Dataset records:
• • • • •

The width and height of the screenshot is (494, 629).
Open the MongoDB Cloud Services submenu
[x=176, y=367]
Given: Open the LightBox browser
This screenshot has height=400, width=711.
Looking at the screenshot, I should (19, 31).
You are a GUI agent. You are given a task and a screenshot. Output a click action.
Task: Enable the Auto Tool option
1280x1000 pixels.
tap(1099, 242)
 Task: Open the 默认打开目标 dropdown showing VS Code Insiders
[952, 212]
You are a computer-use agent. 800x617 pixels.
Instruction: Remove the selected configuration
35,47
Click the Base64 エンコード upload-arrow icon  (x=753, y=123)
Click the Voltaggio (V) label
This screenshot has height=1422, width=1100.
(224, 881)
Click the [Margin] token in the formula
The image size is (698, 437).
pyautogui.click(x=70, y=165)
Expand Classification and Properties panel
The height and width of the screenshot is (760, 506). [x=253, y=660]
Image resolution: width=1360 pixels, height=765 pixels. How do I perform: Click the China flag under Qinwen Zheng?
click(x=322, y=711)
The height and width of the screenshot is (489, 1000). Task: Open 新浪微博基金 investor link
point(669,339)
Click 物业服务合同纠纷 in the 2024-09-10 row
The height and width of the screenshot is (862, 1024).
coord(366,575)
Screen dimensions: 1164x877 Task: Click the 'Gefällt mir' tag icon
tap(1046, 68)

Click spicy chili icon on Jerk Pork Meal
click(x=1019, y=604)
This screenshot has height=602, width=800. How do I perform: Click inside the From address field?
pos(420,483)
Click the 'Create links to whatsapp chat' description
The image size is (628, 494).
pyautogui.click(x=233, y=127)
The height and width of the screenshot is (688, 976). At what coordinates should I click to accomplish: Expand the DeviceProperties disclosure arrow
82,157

• • • • •

**Try it**:
The line with "The image size is (628, 494)." and every line after it up to the end of the entries: output those exactly, and only those.

**Worked solution**:
The image size is (628, 494).
pyautogui.click(x=233, y=127)
The height and width of the screenshot is (688, 976). At what coordinates should I click to accomplish: Expand the DeviceProperties disclosure arrow
82,157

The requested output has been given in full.